### REQUIREMENTS
Transcribe the part of the records that opens with the line containing "Image resolution: width=553" and closes with the line containing "Action: coord(33,34)", both lines included, reproducing each line without change.

### RECORDS FOR THIS EXERCISE
-- start --
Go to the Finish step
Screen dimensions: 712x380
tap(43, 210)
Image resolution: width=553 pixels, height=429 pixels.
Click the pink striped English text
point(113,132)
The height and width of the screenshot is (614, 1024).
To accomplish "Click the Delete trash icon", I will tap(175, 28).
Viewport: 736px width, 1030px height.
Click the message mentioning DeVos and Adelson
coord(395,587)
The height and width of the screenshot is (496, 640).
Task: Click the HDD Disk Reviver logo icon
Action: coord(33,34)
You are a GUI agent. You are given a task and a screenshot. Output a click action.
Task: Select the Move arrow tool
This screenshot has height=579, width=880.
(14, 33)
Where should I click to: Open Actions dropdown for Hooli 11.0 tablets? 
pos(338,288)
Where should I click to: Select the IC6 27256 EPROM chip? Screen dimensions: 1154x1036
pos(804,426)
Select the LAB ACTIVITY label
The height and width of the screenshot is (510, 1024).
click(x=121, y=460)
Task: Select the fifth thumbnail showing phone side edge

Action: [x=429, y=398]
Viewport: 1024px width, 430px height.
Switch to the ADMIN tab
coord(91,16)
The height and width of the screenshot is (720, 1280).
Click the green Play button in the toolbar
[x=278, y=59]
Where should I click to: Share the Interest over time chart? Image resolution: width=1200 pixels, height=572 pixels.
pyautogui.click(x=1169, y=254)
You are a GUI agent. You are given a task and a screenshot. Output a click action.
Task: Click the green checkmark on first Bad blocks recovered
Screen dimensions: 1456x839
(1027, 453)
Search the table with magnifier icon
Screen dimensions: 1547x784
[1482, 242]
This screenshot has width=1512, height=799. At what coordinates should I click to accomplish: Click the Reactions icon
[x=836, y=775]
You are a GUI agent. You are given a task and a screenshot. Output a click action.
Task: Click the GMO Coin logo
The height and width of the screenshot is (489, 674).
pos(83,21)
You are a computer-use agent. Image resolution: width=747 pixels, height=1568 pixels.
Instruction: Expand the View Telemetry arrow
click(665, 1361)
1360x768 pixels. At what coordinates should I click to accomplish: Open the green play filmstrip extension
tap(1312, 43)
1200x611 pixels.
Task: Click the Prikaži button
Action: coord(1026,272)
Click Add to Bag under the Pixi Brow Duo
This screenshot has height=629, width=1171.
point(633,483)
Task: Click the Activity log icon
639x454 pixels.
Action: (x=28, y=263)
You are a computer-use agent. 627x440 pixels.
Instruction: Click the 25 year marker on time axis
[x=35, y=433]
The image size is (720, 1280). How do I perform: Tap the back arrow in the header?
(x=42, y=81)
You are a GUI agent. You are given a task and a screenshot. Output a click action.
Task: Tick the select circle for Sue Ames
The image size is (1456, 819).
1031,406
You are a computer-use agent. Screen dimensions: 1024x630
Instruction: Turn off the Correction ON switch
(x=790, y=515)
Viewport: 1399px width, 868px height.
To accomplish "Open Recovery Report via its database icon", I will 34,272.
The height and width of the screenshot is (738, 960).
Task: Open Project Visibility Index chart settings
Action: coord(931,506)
-- end --
### IN RESPONSE
Image resolution: width=553 pixels, height=429 pixels.
Click the pink striped English text
point(113,132)
The height and width of the screenshot is (614, 1024).
To accomplish "Click the Delete trash icon", I will tap(175, 28).
Viewport: 736px width, 1030px height.
Click the message mentioning DeVos and Adelson
coord(395,587)
The height and width of the screenshot is (496, 640).
Task: Click the HDD Disk Reviver logo icon
Action: coord(33,34)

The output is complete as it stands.